Dagegen erscheinen die Apostel an beiden Wänden des Chores daselbst, von einem gew. Vittor Camelo, nur als zaghafte Arbeiten eines Schülers der Lombardi. – Von demselben Künstler aber enthält die Akademie zwei kleine bronzene Hochreliefs mit Szenen nackter Kämpfenden, etwa für ein Feldherrngrab bestimmt; überaus lebendig und dabei für jene Zeit und Schule gar nicht überfüllt, sondern plastisch komponiert, im ganzen von den besten damaligen Reliefs.

Den Pyrgoteles, welcher die Madonna in der Türlünette von S. Maria de' miracoli gemacht hat, möchte man für einen begabten Dilettanten halten, der glücklich einen schönen Kopf und ein interessant scheinendes Motiv gefunden hat. (Das Kind faßt den Daumen an der Hand der Mutter, auf welcher es sitzt.) Man glaubt, der Künstler habe der bekannten griechischen Familie der Lascaris angehört.

In Padua hatte Donatello längere Zeit gearbeitet und sein Einfluß überwiegt noch das ganze Jahrhundert hindurch, obwohl auch die verschiedenen venezianischen Schulen daneben vertreten sind.

Einem seiner toskanischen Schüler, Giovanni von Pisa, gehört das tönerne Altarrelief der Cap. SS. Jacopo e Cristoforo (Eremitani), Madonna mit sechs Heiligen nebst Predella, Puttenfries und andern Zutaten. Neben die Skulpturen der Lombardi usw. gehalten, zeugt dies Werk bei allen Härten doch deutlich für die siegreiche toskanische Leichtigkeit, alle Lebensäußerungen sich eigen zu machen und darzustellen.

Auch der Paduaner Vellano war Donatellos Schüler und seine Bronzereliefs an den Chorwänden des Santo (1488) zeigen deutlicher als irgendein toskanisches Schulwerk, wohin man gelangen konnte, wenn man Donatellos Freiheiten nachahmte, ohne seinen Verstand und seine allbelebende Darstellungsgabe zu besitzen. Es sind ganz kindlich aufgeschichtete Historien in zahllosen, sorgfältigen Figürchen. Dagegen lebte in Andrea Briosco genannt Riccio (Crispus, von seinen gelockten Haaren) der echte Geist der großen Zeit. Das Figürliche an seinem berühmten ehernen Kandelaber im Chor des Santo (S. 241, h) ist zwar um soviel glücklicher, je mehr es sich dem Dekorativen nähert (Nereidenzüge, Kentauren usw.), aber auch die überfüllten erzählenden Reliefs sind geistvoll und originell. In den zwei Reliefs jener von Vellano begonnenen Reihe an den Chorwänden, welche dem Riccio angehören, zeigt sich eine ungemeine Überlegenheit. (David vor der Bundeslade; Judith und Holofernes, vom Jahr 1507.) Der Stil des 15. Jahrhunderts ist, wie überall, so auch hier, dann am reizendsten, wenn er sich dem idealen Stil zu nähern beginnt.

——————————

== Zu erledigende Aufgaben ==
(1) Nenne alle einzelnen Künstler, die der Auszug über die Bildhauerei des 15. Jahrhunderts mit Namen erwähnt. Familien und Schulen zählen nicht dazu.
(2) Schreibe den Auszug über die Bildhauerei des 15. Jahrhunderts im Anschluss an seinen letzten Satz weiter.

Daten zu Elementen und Textpositionen
——————————

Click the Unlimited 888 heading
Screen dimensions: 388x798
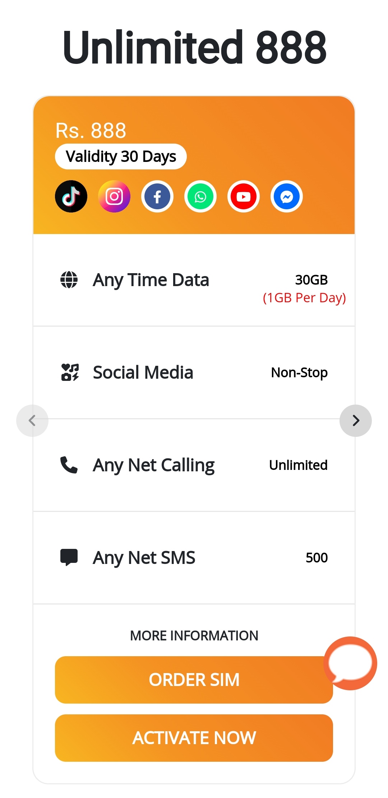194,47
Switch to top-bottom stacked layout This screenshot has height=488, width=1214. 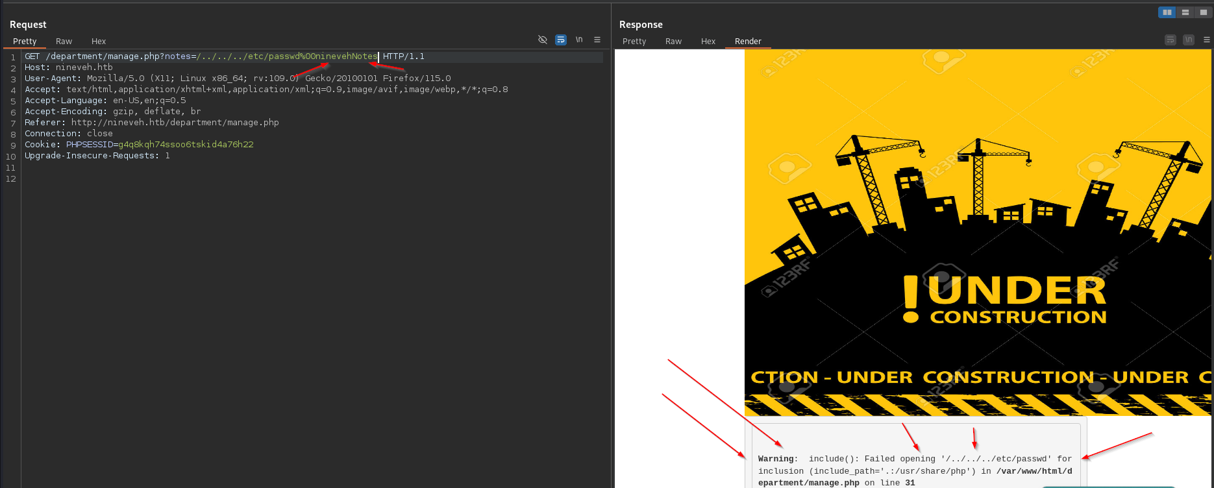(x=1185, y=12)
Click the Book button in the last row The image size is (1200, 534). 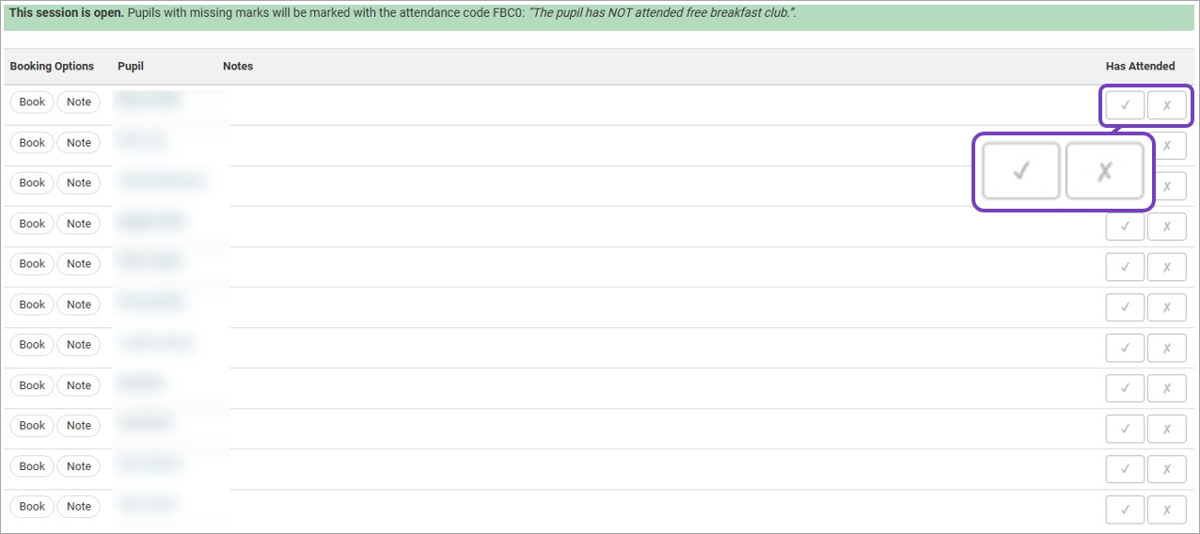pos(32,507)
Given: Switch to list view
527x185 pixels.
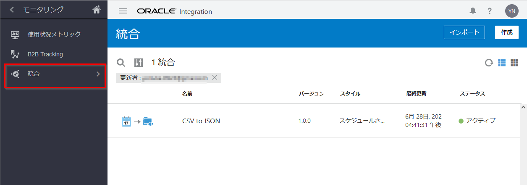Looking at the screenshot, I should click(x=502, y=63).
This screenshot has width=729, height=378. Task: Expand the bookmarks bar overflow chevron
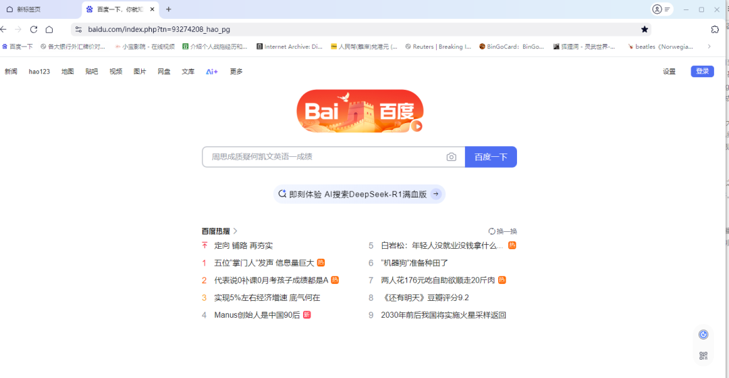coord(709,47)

——————————

== Antworten der Reihenfolge ==
(1) Vittor Camelo, Pyrgoteles, Donatello, Giovanni von Pisa, Vellano, Andrea Briosco genannt Riccio

(2)
In derselben Art sind noch eine Anzahl andrer Skulpturen gearbeitet, deren Urheber dem Verfasser nicht bekannt sind. – In S. Francesco sieht man (linkes Querschiff) ein großes Bronzerelief der thronenden Jungfrau zwischen zwei heil. Mönchen, und (rechtes Querschiff) das ebenfalls bronzene Grabrelief eines Professors, der hinter seinem Schreibtisch, Bücher nachschlagend, abgebildet ist; zu beiden Seiten Putten als Schildhalter, angenehme Werke, wenn auch ohne höheres Leben. – In den Eremitani (rechts und links von der Tür) gewaltige Tabernakel von Terrakotta, bemalt, mit großen Statuen und zahlreichen, auch dekorativ nicht wertlosen Zutaten, der eine (mit dem Gemälde in der Mitte) datiert 1511. In beiden scheint der Stil Donatellos und derjenige der Lombardi gemischt.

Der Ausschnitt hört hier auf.